In an interesting session as a part of the highly popular Face2Face series, conducted by Elearnmarkets, Mr Vivek Bajaj, Co-founder of Elearnmarkets, invited Mr Vishal Malkan, a successful stock market investor with many years of experience, to decode A 5-Star Relative Strength Index (RSI) Strategy.
In this blog, we will be decoding the basics of the Relative Strength Index indicator and its multiple applications in the stock market for technical analysis. Following this, Mr Malkan will start discussing his strategy – a 5-star strategy.
First, we will discuss how Mr Malkan created his strategy and the basics around RSI and its components, like range shift. We will also talk about how one can decide the ranges for the Relative Strength Index indicator on a chart.
With this, Mr Malkan will then simplify his trading strategy to help traders get the right kind of success with the Relative Strength Index indicator. Finally, he will break down this strategy into different time frames to show its practical application.
Relative Strength Index (RSI) and Range Shift Concept
According to Mr Vishal Malkan, there are two sides to the Relative Strength Index -conventional and unconventional. The conventional form is the most used form by the traders, i.e. considering above 70 levels as an overbought zone and below 30 as an oversold zone and the bullish or bearish divergence.

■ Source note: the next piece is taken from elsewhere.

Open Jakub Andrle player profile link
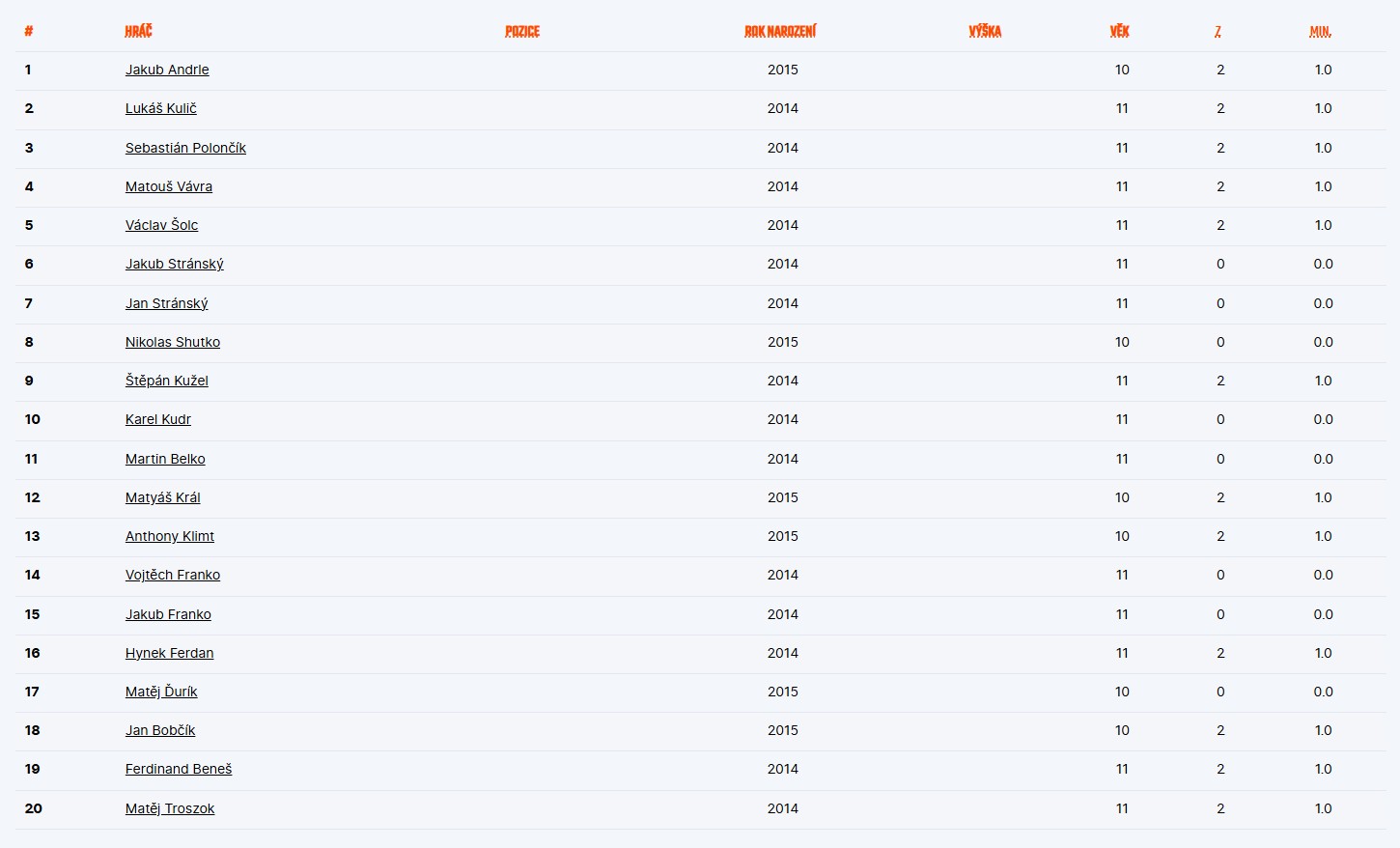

But the approach has become objective as most stocks have become double or triple after touching Relative Strength Index 70 levels. Thus, this approach is ineffective as the big move comes after 90.
Mr Vishal Malkan uses the unconventional approach of 60-40 RSI and range shift concept in his trading.
Range Shift is a phenomenon that occurs when the RSI indicator shifts from a predefined range to another predefined range due to the change in the price of the stock.
So, there is a different range for RSI Indicator in a bullish market, and in a bearish market, there is a different Relative Strength Index range.
In this case, the range for the Relative Strength Index indicator is 40-80 for a bullish market and 65-30 for a bearish market.
According to him, whenever the market is bearish, it won’t be able to cross 60, and whenever in a bullish trend, it won’t be able to cross 40.
So, instead of the 70-30 Relative Strength Index, we will use the 60-40 range for the RSI indicator for this strategy. We can see the bullish shift from points A and B when the RSI line is gone after the 40 levels.
Also, this range shift concept can be applied in any timeframe, whether intraday, daily, weekly, etc.
Thus, the range shift concept helps us understand whether the market is bullish, bearish or sideways.
For example, from the above weekly chart of Tata Steel, we can see that 10 is the best buying point as the RSI moves after 60, 11-13 can be considered a sideways market and point 13 is the best-selling point.
We can conclude the following from the above discussion:
The 5-Star Relative Strength Index (RSI) Strategy–Long
According to Mr Vishal Malkan when the Monthly and Weekly Relative Strength Index is above 60, but when the RSI indicator takes support at 40 (inflection point) in the daily chart, it may bounce back and most probably it will not go below 40.
If a bullish candle is formed at the 40 Relative Strength Index level, the prices may bounce back, and one can enter the stock.
The stoploss can be placed at the low of that bullish candlestick, and the target can be the 60 Relative Strength Index level.
Example-
We have marked the areas in the above Weekly and Monthly chart of Reliance Ltd., and we will see only that period in the daily chart.
So, in that daily chart, we can see that we got many buying opportunities during that period that we had marked in the monthly and weekly charts as shown by the arrows.
The 5-Star Relative Strength Index (RSI) Strategy-Short
According to Mr Vishal Malkan when the Monthly and Weekly RSI is below 40, but when the Relative Strength Index indicator takes support at 60 (inflection point) in the daily chart, it may bounce back and doesn’t go above 40.
You can also watch the webinar on Relative Strength Index / Bollinger Bands – The Deadly Duo
If a bearish candle is formed at the 60 RSI level, the prices may bounce back from there, and one can enter the stock for shorting.
The stoploss can be placed at the high of that bearish candlestick, and the target can be the 40 Relative Strength Index levels.